What you will do:
Please restate word for word the line holding "You are a computer-use agent. 770x1111" and every following line through the end of the entries.

Input records:
#####
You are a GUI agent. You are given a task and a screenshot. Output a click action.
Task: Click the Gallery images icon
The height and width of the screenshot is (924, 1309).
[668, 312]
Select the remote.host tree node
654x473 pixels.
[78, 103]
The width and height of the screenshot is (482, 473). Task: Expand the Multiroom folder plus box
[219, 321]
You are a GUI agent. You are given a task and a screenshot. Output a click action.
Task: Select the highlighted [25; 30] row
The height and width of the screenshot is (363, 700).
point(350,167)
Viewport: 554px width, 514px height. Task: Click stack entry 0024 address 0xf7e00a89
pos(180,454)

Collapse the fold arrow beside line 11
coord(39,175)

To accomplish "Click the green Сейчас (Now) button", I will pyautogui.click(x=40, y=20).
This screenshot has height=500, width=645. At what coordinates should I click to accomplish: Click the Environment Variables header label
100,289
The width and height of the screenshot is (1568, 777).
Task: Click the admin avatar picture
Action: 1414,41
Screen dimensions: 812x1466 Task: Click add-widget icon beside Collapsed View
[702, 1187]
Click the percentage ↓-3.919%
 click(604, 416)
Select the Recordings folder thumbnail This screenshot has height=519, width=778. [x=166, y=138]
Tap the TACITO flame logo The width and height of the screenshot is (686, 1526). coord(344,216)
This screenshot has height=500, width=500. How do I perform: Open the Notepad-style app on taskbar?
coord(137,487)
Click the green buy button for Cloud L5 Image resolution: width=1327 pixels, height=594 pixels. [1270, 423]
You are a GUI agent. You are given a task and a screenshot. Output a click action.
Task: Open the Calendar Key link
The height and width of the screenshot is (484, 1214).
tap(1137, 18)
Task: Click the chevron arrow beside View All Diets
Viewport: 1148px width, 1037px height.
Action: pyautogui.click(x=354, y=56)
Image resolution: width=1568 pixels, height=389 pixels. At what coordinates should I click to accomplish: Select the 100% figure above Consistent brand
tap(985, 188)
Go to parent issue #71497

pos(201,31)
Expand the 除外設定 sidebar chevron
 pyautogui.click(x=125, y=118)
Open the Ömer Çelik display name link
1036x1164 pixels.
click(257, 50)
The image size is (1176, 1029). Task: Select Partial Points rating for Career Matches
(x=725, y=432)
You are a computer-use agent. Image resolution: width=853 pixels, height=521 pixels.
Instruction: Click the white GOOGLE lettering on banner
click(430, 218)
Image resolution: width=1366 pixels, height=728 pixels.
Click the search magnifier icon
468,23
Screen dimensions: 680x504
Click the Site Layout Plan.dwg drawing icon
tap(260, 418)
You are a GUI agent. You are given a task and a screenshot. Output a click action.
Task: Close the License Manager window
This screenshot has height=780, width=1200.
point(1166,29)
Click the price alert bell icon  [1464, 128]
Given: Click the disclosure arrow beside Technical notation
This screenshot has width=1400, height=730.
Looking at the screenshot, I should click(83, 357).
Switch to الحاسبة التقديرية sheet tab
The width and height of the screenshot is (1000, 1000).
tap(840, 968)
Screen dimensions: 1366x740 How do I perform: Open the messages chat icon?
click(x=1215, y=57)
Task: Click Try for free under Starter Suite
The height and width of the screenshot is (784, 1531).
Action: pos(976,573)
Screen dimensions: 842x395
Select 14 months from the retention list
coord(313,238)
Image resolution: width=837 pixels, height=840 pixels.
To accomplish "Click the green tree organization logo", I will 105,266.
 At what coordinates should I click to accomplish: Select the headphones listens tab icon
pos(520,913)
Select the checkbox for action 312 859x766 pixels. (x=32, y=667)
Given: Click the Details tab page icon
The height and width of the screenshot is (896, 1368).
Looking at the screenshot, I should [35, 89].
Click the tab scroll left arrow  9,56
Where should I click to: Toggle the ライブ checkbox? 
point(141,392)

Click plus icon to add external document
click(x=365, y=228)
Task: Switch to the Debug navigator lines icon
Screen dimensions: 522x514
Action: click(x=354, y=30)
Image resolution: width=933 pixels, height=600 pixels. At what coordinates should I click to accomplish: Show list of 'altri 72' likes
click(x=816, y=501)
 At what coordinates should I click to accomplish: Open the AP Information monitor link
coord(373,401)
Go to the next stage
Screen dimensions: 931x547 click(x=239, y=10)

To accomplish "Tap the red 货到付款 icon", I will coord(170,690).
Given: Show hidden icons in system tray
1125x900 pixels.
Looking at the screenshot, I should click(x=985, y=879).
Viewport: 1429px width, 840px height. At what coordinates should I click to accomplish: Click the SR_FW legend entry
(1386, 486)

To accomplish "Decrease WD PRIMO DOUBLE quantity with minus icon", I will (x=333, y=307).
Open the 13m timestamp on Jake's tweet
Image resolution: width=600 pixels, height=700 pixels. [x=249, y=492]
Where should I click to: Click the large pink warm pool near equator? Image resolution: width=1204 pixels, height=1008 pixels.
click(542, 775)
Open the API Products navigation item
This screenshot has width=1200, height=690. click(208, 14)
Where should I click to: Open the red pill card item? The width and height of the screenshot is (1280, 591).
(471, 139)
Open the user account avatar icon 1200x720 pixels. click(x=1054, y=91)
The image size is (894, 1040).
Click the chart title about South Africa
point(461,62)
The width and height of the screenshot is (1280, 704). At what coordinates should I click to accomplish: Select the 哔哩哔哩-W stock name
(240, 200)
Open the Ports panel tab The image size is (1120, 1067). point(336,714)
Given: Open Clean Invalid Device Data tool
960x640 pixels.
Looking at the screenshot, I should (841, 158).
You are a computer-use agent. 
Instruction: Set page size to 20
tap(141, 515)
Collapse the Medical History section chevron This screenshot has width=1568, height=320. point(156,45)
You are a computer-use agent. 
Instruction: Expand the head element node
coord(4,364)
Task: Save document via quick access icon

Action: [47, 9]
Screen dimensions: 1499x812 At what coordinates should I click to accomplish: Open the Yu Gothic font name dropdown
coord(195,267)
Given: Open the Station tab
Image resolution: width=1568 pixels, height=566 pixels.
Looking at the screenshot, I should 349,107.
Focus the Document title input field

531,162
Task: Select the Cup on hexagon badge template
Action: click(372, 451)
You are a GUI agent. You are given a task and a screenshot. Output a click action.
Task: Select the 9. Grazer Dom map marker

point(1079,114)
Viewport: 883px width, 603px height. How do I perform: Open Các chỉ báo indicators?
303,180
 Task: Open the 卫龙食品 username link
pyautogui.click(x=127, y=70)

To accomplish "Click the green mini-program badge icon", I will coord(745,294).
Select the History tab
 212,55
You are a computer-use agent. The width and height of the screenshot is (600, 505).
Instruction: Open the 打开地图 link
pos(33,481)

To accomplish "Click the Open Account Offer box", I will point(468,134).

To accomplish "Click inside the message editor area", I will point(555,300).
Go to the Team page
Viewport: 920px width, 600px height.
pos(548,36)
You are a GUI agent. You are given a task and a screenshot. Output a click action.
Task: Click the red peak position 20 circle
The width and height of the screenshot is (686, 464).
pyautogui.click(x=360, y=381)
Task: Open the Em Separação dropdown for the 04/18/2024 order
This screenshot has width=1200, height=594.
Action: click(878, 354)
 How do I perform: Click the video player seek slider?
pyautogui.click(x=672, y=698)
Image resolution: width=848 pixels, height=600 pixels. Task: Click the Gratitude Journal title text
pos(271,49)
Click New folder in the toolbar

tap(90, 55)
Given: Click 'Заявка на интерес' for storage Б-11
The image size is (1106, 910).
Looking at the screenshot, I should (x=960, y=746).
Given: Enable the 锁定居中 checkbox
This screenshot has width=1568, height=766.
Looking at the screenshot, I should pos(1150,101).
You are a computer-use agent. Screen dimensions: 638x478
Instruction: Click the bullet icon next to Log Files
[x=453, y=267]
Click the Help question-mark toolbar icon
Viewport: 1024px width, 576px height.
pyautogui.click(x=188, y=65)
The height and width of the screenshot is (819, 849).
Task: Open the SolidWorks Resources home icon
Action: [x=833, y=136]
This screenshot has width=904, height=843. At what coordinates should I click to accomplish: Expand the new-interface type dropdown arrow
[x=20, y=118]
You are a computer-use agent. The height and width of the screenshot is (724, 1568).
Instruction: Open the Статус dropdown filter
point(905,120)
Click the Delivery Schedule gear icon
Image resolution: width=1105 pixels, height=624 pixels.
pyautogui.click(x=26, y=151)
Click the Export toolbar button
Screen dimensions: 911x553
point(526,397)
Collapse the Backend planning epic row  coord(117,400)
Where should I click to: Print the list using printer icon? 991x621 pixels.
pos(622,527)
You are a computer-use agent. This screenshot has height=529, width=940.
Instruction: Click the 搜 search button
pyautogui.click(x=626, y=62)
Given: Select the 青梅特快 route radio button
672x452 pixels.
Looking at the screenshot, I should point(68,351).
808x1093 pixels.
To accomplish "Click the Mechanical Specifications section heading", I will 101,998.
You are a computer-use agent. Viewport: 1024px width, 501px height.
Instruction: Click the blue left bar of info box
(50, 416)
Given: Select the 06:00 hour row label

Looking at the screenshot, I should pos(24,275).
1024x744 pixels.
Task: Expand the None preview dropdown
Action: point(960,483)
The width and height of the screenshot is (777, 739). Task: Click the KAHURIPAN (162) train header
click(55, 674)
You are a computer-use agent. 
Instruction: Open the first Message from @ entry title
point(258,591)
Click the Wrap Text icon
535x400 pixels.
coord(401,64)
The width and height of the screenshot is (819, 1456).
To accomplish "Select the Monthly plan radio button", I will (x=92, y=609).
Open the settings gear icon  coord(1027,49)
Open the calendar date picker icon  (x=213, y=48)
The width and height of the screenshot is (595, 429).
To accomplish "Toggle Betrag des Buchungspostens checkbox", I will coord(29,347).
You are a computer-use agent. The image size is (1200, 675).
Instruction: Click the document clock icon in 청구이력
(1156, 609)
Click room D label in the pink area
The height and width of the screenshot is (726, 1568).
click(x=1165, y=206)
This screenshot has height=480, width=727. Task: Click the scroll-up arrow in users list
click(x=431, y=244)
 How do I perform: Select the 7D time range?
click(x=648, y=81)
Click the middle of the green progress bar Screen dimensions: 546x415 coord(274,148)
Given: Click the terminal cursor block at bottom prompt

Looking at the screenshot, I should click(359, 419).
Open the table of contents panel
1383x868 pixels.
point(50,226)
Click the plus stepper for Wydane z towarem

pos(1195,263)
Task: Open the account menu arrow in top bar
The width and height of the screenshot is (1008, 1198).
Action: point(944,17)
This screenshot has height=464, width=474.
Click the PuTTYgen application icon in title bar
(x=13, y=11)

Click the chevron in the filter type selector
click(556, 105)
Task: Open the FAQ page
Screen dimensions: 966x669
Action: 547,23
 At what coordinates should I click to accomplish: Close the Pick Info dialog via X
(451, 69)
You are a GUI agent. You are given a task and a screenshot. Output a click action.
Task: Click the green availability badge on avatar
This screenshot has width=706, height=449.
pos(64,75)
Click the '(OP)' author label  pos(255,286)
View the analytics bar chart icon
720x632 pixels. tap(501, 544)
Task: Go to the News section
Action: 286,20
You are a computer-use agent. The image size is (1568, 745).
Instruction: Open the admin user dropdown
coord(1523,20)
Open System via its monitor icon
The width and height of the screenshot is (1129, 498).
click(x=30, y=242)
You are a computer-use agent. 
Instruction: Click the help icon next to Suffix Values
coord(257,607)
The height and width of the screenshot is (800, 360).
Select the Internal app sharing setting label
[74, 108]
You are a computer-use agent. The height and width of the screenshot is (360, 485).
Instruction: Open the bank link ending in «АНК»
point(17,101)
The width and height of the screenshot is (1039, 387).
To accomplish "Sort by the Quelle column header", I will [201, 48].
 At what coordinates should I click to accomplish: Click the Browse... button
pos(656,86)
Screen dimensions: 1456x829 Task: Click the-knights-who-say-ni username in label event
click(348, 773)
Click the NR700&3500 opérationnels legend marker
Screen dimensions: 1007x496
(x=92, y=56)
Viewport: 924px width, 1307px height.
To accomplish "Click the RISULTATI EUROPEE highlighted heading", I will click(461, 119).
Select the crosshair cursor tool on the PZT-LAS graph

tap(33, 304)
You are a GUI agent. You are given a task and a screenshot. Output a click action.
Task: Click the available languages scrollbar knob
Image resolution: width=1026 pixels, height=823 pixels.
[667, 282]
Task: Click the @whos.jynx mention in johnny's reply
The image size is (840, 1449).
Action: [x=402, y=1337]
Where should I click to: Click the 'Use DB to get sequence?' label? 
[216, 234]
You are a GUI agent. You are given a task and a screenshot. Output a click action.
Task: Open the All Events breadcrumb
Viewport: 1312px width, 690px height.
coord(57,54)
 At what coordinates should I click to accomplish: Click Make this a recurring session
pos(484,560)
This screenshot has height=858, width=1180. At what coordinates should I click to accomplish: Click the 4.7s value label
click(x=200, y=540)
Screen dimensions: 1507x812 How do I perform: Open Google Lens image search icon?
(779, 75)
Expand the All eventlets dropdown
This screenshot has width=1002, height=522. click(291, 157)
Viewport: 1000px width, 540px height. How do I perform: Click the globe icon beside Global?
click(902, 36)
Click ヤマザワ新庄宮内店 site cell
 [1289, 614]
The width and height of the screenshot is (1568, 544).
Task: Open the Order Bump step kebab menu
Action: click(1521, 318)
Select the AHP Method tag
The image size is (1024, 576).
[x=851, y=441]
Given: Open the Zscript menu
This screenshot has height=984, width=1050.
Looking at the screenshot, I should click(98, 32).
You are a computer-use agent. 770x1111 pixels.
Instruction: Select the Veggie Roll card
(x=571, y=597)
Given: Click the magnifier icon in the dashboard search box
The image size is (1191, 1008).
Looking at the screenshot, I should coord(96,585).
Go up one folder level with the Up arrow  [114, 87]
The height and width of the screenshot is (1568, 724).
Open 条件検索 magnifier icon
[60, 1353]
#####
Response:
You are a computer-use agent. 770x1111 pixels.
Instruction: Select the Veggie Roll card
(x=571, y=597)
Given: Click the magnifier icon in the dashboard search box
The image size is (1191, 1008).
Looking at the screenshot, I should coord(96,585).
Go up one folder level with the Up arrow  [114, 87]
The height and width of the screenshot is (1568, 724).
Open 条件検索 magnifier icon
[60, 1353]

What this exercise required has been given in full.